A 1.00 g sample of coffee beans was completely combusted in a bomb calorimeter (Ccal = 62.1 J/o C) and caused the temperature of the water in the calorimeter to increase from 24.66 K to 27.22 K. What is the change in temperature of the water in degrees Celsius? The heat released by the coffee beans was: ? One cup of black coffee is made from 237 g of coffee beans. How many Calories are in one cup of black coffee (ignoring any other additives)? Which of the following is a correct relationship? A. ΔH = qp and ΔE = qv B. w > 0 at constant volume C. ΔH = qv and ΔE = qp D. ΔH > ΔE for all chemical processes?

Answer 1

Ans. #1. Change in temperature, dT = Final temperature – Initial temperature

                                                = 27.22 K – 24.66 K

                                                = 2.56 K

# Temperature in K = (K – 273.15)⁰C

So,

            dT = (27.22 – 273.15)⁰C - ( 24.66– 273.15)⁰C

            Or, dT = 27.22⁰C – 273.15⁰C -24.66⁰C + 273.15⁰C

            Or, dT = 2.56⁰C

Note that difference in kelvin and ⁰C unit is the same.

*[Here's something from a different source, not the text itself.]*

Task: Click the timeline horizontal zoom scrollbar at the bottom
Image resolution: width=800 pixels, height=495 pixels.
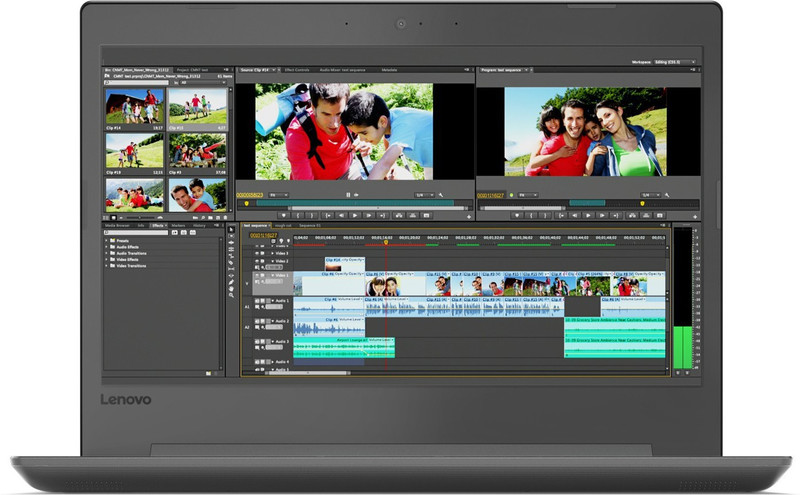Action: tap(310, 372)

# Heat released by coffee beans, Q = C x dT

                        Where, C = heat capacity of the calorimeter

            Or, Q = (62.1 J ⁰C^-1) x 2.56⁰C

            Hence, Q = 158.976 J

#2. From #1. 1.0 g coffee beans release 158.976 J energy. So, calorific value of coffee beans = 158.976 J/ g

Now,

Energy in 1 cup of black coffee = Calorific value x Amount of coffee beans in one cup

                                                = (158.976 J/ g) x 237.0 g

                                                = 37677.312 J                                   ; [1 cal = 4.184 J]

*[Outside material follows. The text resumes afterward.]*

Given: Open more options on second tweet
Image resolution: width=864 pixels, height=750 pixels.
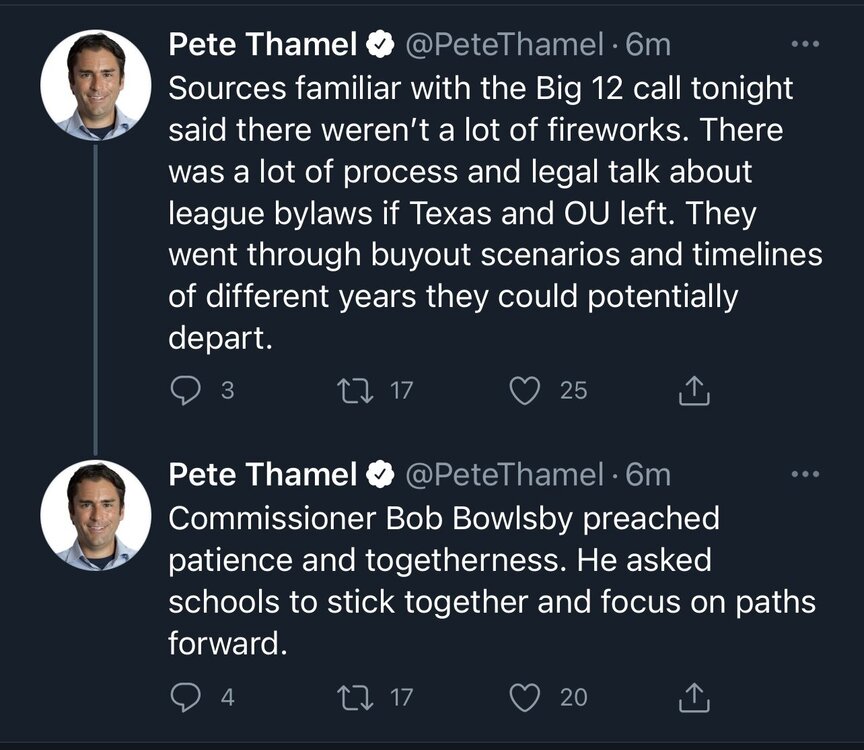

                                                = 9005.094 cal        

#3.

# Option A. Incorrect                      

dH = qp                     -at constant pressure.

Since the pressure increase due to releases of CO2 and H2O during combustion, the pressure does not remains constant. But, there is increase in pressure of the system.

dE = qv                      - at constant volume

Option B. Incorrect.

w = p dV                    - at constant volume, dV = 0; So, w = p x 0 = 0

Since the volume of calorimeter remains constant, change in volume dV = 0.

Therefore, work done, w = 0

# Option C. Incorrect.

            dH = q x C                ; C = heat capacity.

# Option D. Incorrect. For reactions that result in a net production of gas,

dE < dH          - when, there is net production of gases (as during combustion in this case)

dE > dH          - when, there is net consumption of gases

Result: None of the options are correct.